Researchers at Oregon State University discovered a technology that might help doctors know about the state of your health by continuously, monitoring your body.
Written by Boonsri Dickinson, Contributing Editor

Ideally, you'd want a small body sensor that could generate enough energy from your body heat to monitor your health in real-time - transmitting your blood pressure back to your doctor's cell phone. But the main problem with creating body sensors right now is making them so they can transmit data without being an energy hog. And, let's be honest, no one really wants to carry around a clunky device either.

Researchers at Oregon State University found that a technology called ultrawideband communication might be the way to go, especially if you want the device to operate on a large bandwidth. Conventional narrowband systems such as Zigbee and BlueTooth standards use up a lot of power and transmit data at a low rate. Ultrawideband communication is also more energy efficient, which is critical if you don't want to worry about recharging body sensors all the time. There's one caveat for this technology to work properly: the receiver has to be in the line of sight and can't go through the human body. However, the researchers found, even non-line of sign transmission is possible.

OSU's professor Patrick Chiang said in a statement, "Ideally, you could not only monitor health issues but also help prevent problems before they happen. Maybe detect arrhythmias, for instance, and anticipate heart attacks. And it needs to be non-invasive, cheap and able to provide huge amounts of data."

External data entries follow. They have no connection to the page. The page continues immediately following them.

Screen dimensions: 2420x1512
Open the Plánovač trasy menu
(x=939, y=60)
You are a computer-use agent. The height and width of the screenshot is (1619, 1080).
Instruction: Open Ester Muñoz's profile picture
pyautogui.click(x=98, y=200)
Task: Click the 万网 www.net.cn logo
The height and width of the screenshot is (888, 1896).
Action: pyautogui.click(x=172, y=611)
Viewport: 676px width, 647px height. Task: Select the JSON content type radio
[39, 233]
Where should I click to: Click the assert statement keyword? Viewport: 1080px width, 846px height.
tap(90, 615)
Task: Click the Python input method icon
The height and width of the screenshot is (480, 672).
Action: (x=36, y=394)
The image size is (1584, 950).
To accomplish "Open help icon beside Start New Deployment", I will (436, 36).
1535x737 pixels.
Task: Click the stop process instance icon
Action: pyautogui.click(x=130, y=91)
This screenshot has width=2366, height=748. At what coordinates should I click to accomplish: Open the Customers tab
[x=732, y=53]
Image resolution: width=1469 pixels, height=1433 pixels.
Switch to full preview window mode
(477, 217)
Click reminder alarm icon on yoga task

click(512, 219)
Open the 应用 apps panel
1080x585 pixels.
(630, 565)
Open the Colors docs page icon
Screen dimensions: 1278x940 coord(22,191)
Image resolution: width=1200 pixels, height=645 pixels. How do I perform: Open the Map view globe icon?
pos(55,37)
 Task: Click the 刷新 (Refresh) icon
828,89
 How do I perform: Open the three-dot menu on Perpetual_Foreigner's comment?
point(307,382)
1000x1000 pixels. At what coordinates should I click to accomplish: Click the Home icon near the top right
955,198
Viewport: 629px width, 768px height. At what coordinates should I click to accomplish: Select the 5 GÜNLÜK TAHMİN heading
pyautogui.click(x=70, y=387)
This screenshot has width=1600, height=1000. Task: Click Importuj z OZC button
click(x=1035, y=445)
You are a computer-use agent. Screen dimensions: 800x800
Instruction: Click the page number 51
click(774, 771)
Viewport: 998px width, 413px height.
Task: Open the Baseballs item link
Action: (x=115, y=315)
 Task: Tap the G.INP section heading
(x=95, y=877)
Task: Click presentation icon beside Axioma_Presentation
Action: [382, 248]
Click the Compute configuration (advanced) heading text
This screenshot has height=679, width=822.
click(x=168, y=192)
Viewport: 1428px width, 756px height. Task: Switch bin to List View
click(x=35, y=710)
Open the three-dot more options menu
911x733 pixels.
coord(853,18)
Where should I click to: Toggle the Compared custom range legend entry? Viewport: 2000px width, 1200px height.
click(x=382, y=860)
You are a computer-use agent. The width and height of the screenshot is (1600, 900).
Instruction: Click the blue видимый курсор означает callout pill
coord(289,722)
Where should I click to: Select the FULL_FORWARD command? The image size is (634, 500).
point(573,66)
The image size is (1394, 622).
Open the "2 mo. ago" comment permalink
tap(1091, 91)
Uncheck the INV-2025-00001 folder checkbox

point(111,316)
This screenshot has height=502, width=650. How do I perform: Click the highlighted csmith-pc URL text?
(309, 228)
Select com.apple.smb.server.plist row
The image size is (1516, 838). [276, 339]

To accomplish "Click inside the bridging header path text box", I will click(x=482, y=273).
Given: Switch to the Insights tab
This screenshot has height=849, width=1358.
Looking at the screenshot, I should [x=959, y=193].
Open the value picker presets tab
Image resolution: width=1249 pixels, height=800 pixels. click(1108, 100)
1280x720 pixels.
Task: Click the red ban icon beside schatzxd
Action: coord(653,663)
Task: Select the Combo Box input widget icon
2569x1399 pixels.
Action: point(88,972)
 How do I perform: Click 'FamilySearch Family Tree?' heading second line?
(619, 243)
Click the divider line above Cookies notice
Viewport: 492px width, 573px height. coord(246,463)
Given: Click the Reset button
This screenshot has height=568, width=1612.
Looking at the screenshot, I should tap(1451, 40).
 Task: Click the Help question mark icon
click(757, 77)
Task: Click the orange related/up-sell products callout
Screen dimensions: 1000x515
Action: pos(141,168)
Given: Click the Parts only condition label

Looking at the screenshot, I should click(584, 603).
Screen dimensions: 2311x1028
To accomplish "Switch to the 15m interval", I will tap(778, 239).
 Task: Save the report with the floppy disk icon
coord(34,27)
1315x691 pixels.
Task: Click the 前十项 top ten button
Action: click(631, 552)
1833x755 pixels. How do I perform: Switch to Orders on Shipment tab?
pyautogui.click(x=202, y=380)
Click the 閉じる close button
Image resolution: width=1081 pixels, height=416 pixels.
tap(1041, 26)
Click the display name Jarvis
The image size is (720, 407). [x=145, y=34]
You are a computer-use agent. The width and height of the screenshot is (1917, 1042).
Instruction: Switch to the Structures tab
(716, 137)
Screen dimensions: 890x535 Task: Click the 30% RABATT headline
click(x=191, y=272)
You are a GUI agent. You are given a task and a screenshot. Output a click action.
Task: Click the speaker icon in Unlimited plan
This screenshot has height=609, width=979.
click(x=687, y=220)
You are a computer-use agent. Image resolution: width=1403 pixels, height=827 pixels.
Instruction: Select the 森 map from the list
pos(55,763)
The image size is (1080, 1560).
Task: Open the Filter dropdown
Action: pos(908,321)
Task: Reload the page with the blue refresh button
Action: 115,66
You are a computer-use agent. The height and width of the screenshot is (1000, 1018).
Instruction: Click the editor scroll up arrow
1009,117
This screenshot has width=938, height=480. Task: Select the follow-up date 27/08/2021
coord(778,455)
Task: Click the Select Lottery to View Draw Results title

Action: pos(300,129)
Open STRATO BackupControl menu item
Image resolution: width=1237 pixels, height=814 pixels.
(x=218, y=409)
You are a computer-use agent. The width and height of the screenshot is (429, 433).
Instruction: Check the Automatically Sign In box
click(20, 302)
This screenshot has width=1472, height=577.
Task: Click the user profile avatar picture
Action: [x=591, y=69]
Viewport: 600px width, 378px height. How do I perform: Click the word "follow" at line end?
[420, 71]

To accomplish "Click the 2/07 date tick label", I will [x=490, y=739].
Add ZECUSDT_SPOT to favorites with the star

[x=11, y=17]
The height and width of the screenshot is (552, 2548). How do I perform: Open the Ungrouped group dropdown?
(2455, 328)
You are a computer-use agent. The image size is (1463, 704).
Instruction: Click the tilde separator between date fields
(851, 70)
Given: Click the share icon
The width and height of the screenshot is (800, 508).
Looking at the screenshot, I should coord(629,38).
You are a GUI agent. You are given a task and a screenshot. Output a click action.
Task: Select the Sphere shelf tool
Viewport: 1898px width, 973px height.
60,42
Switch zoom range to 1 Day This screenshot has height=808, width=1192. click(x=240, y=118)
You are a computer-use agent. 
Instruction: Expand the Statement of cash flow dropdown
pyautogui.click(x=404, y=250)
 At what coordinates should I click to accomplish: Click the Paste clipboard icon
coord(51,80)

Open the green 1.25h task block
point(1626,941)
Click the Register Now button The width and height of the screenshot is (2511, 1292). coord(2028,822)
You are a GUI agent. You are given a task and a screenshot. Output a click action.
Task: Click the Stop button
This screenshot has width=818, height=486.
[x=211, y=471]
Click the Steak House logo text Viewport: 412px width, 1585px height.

Here's how it would work: If a person was running, his wearable sensor would wirelessly transmit blood pressure data to a nearby receiver, so a remote doctor could check in on the person's well-being through cellular or Internet connection.

"Through this wireless body sensor network, disease prevention can be improved with this continuous real-time diagnosis, thus reducing the onset of degenerative diseases and healthcare costs," the OSU authors wrote in the EURASIP Journal of Wireless Communications and Networking. The idea is to prevent or treat the disease by closer real-time monitoring of a person's body.